The words hung in the air between them, heavy and sad and accusing. She imagined she still heard their faint echoes when she stood. “I need…time.”

The bleakness in his eyes when he nodded just about broke her heart. Instead of walking to the door, she wanted to go to him, wrap her arms around him, convince him that her feelings for him didn’t have anything to do with the number of body parts he had or lacked, that it was the man he was inside that she loved.

But the man he was inside was ashamed of himself and unsure of her.

She stopped at the door, but didn’t look back. “I—I’ll call you.” She opened the door, stepped out into the warm afternoon air, then closed it quietly behind her.

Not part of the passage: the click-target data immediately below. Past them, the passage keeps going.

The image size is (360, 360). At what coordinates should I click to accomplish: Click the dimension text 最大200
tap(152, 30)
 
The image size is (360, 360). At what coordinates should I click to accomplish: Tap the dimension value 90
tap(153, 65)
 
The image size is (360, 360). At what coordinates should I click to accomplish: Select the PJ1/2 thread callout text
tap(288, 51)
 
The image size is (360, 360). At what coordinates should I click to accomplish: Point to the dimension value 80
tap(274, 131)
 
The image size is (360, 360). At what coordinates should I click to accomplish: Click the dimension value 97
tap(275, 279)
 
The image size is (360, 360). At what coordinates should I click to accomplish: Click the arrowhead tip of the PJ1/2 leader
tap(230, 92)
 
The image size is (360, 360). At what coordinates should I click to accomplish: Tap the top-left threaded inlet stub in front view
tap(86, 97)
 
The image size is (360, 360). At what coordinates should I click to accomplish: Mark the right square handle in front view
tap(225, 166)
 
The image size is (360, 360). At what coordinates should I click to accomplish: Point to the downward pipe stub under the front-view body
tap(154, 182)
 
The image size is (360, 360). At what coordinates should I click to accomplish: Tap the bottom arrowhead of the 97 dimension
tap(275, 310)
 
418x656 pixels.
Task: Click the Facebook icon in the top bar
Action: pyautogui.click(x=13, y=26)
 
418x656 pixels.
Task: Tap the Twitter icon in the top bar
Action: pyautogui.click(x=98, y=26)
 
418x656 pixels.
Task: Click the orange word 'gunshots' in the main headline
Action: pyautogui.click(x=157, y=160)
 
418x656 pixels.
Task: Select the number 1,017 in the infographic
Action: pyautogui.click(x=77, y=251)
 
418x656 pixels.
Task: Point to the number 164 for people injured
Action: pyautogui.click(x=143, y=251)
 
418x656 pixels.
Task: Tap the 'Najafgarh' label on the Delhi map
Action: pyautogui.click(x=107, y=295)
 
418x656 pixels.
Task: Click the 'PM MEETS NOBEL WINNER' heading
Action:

As she crossed the parking lot to her car, she thought about how good she’d become at keeping herself under control. Army widows were expected to show restraint in public. They rarely sobbed through their husbands’ funerals. They didn’t collapse with grief at the grave sites. They maintained control, then fell apart in private.

That was what she did on the drive home: maintained. Her jaw was clenched, her fingers taut, her muscles stressed to the max to keep her erect and composed. She would cry when she got home, with the door securely shutting out the world, letting her grieve and get as sloppy sad as she wanted.

But when she got home, she didn’t throw herself on the couch and sob. She didn’t seek the shadowy sanctuary of her bedroom. She stood in the hallway for a very long time, lost and confused and heart-sore but, to her surprise, still hopeful.

“Every journey starts with one step,”
Jeff used to tell her. She and Dane had taken a hell of a lot of steps on this journey. Was she going to throw it all away because of one misstep early on? Was she going to stop loving him, wanting him, needing to be with him because of something he hadn’t said when he should have?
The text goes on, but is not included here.